The analysis of quality of life of the elderly in different medical and social care provision settings showed that the VNS services are more cost-effective in achieving the psychological dimensions of health of the elderly - 40.9 points (95% CI, 38,5 – 43,2), and the disabled of group I - 40.3 points (95% CI 31,4-49,3) compared to the same categories of the population served by the public health institutions and social protection structures. The indicators of the physical health component of the elderly receiving the VNS medical and social care were not cost-effective in comparison to other service providers, but they remain more constant and show almost no decrease with increasing age of the elderly and the disabled respondents. Since the VNS medical nurses provide medical and social care to the most severe ill patients (people with disabilities of group I and II) this, in general, explains the lower values of the physical health features.
The work of the VNS BRC medical nurses is supported by volunteers whose activity contributes not only to the provision of medical and social care, but also reduced the cost of its provision.

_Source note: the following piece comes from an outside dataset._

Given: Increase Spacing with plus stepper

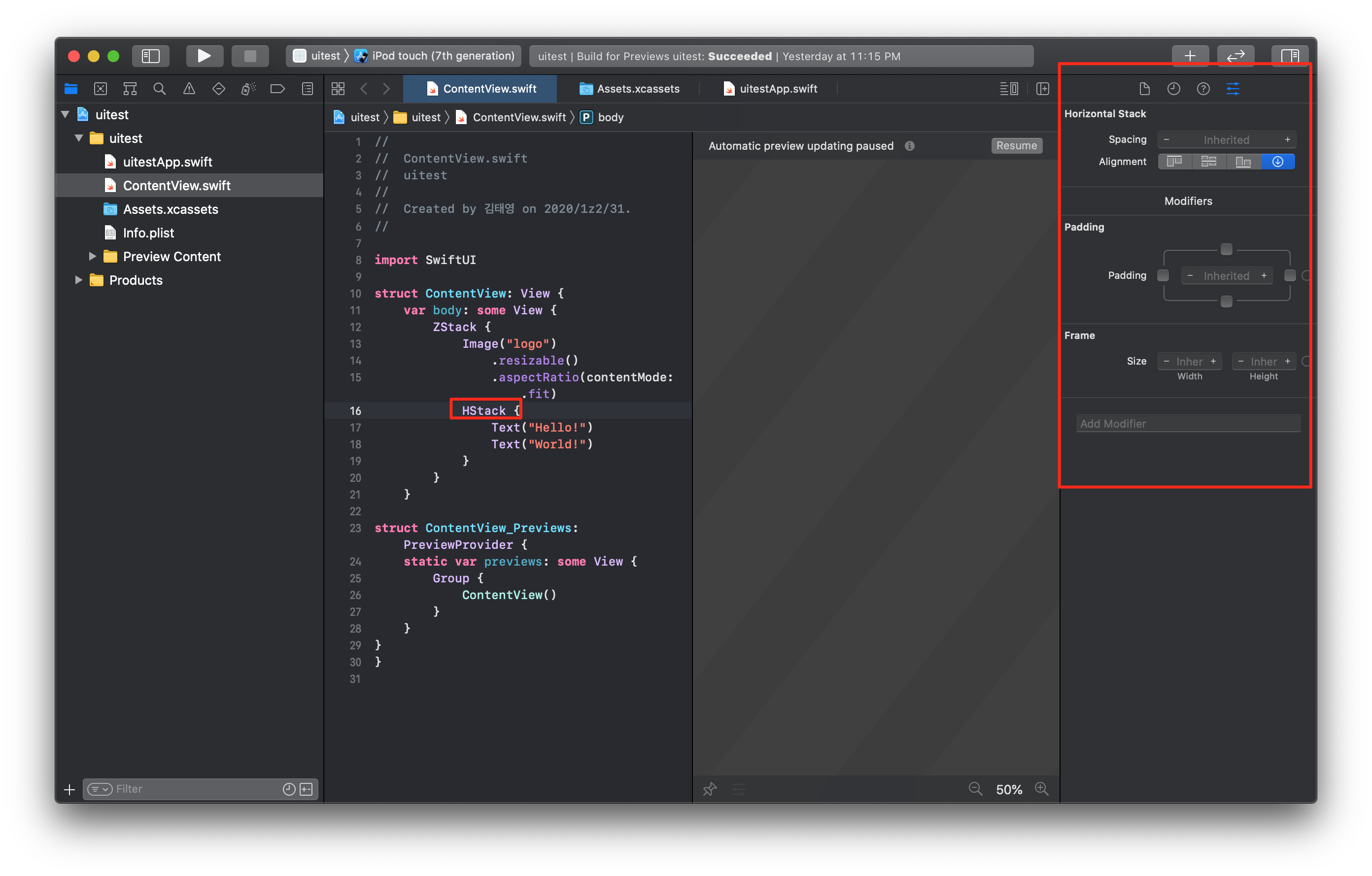Looking at the screenshot, I should tap(1287, 139).
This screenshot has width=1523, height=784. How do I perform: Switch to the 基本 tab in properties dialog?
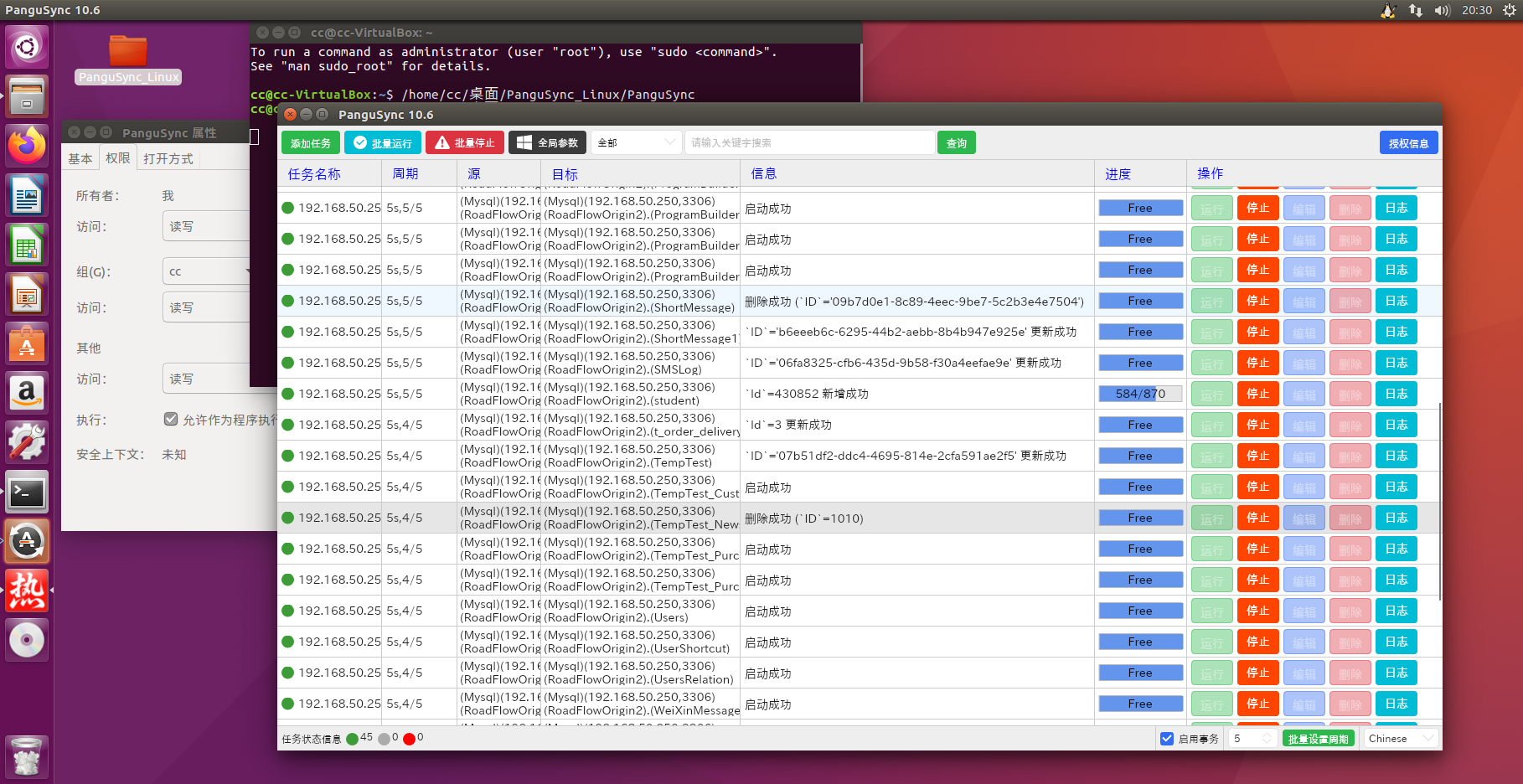click(80, 157)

Moreover, it is considered that the provision of medical and social home care increases the economic productivity of those who are caring for elderly relatives.
|Conclusion||The study showed that the BRC VNS is an important resource to meet the needs of the population in medical and social home care and is characterized by medical, social and economic effectiveness. The study also showed that to meet the needs of the elderly in the medical and social care it is necessary to develop different medical and social care provision forms to canvass the difference between medical and social care at home and in hospital settings.
An integrated approach to the provision of medical and social home care to elderly patients, especially when combined with the involvement of volunteers, can be an effective model of service delivery, which expands capacity by removing the burden of medical and social care provision of the state.
An in-depth study on the living conditions and quality of services for older people should be carried out to better understand the dependence of the quality of life of older people on the quality and type of medical and social care service-providing organizations. In addition, the study should be repeated in 1-2 years, which will not only allow a comparison of the effectiveness of medical and social care providers, but also enable a comparison of changes in the subjective health status of patients and to evaluate the effectiveness of the provision of medical and social care of the same service provider over time.